Resistance is futile. You can’t change human nature. The world is as it is. This is who you are…

And that is a really huge postulate, whether it’s used by entertaining imaginative advertisers, who want to sell us fast food, or by demagogues and ambitious politicians, who want to use fear and suspicion and mistrust and even hatred to steer whole populations. “Your whole being is compromised. You will never be any different. This is what you are. There is no point of resistance.”

That’s temptation…


And to that, Paul answers “It isn’t true. There is a point of resistance. Jesus shares your whole being. What you are, as a human being – what you should be, living out of the most basic relationship in your existence, your relationship with God as the very foundation of your being – is what Jesus is. And Jesus is not that.”

And in him, your relationship with God is restored.

For if the many died by the trespass of the one man, how much more did God’s grace and the gift that came by the grace of the one man, Jesus Christ, overflow to the many! Nor can the gift of God be compared with the result of one man’s sin: The judgment followed one sin and brought condemnation, but the gift followed many trespasses and brought justification.

And because your relationship with God is restored, you aren’t resisting alone.

You say “Resistance is futile…” and you are saying “I’m lost, compromised, weak, stupid – that’s just who I am…” You say “I’m lost, compromised, weak, stupid – that’s just who I am…” The Gospel says “No, that’s not ‘just who you are.’ On a bad day, yes; and on a bad day we all fall short, all succumb to the things we know we shouldn’t do and say, all stuff up, all ‘fall short of the glory of God.’ But that’s not who you are. You are whom God will have you be. Resistance is not futile…” You have solidarity with God in Christ. We have solidarity with each other in Christ. Resistance is not futile…

And that’s what the Gospel reading today is all about. Resistance is not futile. Because Jesus Christ is the point of resistance. Jesus Christ is the point at which the immovable object demonstrates that the force is not irresistible. At the beginning of his ministry, in the Temptations, and at the end of his ministry, on the Cross, Jesus is resistance to the way the world is, and the way the world tries to get us to think we are: “Your whole being is compromised. You will never be any different. This is what you are. There is no point of resistance.”

That’s temptation…

And yes, we succumb. Yes, we despair. Yes, we think “That’s the way the world is, and that’s how I am in it!”

But it’s not…

Jesus resisted. Jesus resisted in the desert. And the Tempter went away. Jesus resisted through his ministry, and every healing, every forgiving, every setting-free, everything that proclaimed the coming of the Kingdom was an act of resistance against the way things are.

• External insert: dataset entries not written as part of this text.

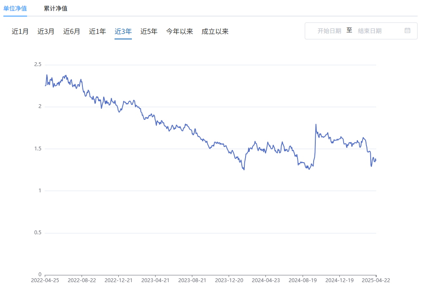Show data for 成立以来
Viewport: 429px width, 294px height.
pos(215,31)

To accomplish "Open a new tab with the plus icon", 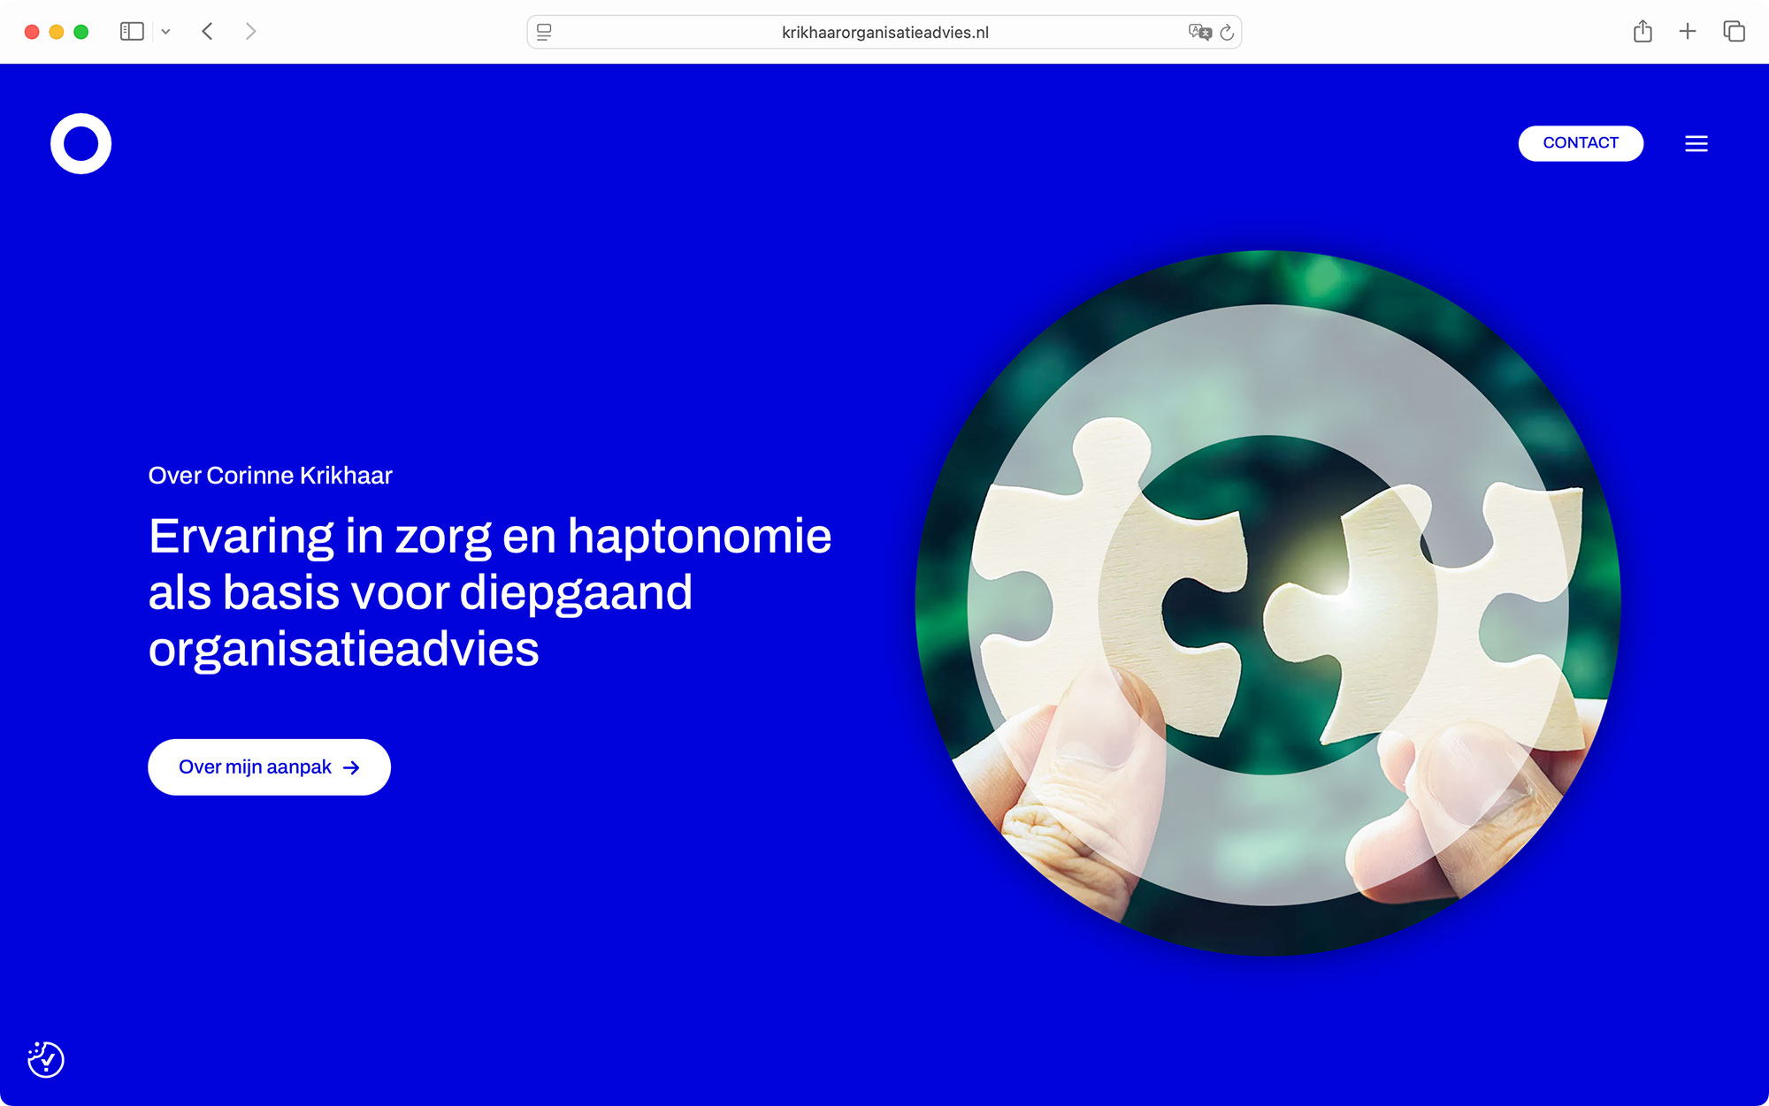I will (1688, 31).
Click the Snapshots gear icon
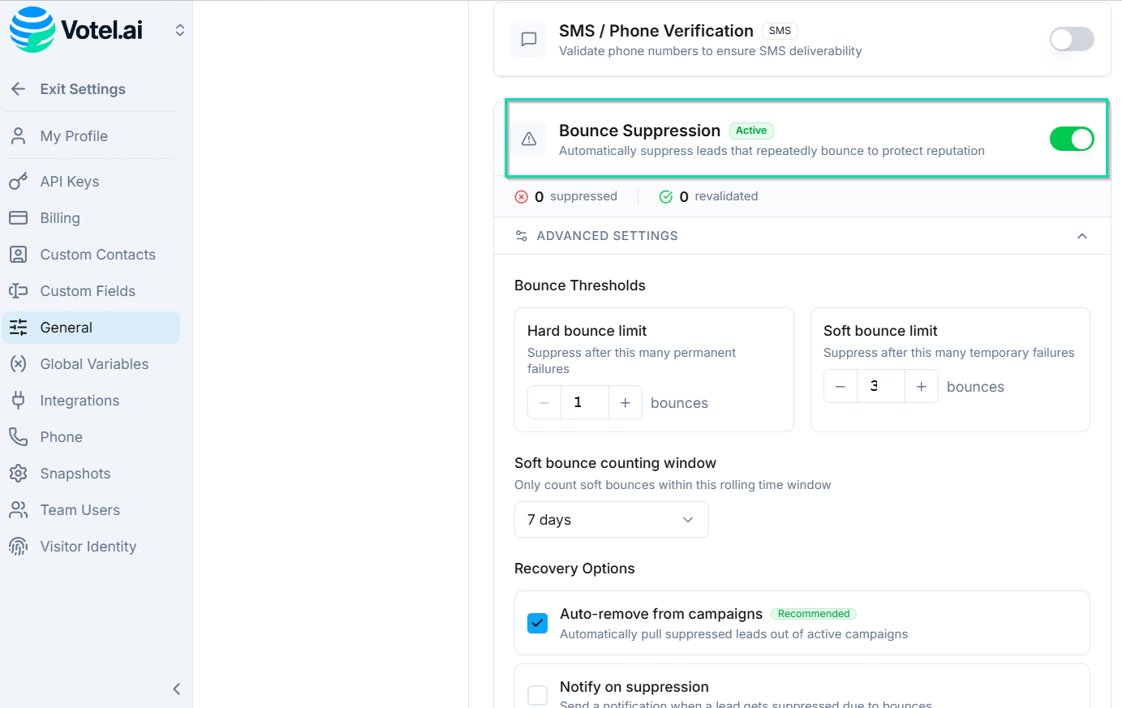 [19, 473]
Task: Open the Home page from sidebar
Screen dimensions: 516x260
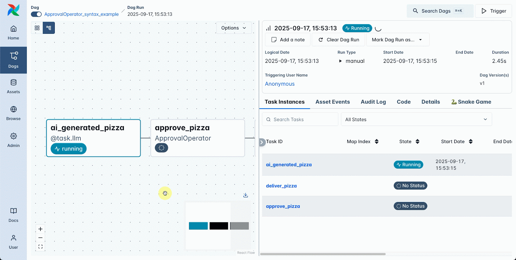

Jesus was crucified. And his going to the cross was the act of ultimate resistance, in which a human being surrenders himself to the brute force that proclaims “Resistance is futile!” in order to show that force, power, evil, have their limits, and that resistance may be unspeakably costly, but is never futile.

And Jesus Christ is risen.

And that’s why the Gospel is the very proclamation, in the face of everything that looks to separate us from God, that resistance is not only not futile. Resistance has already won.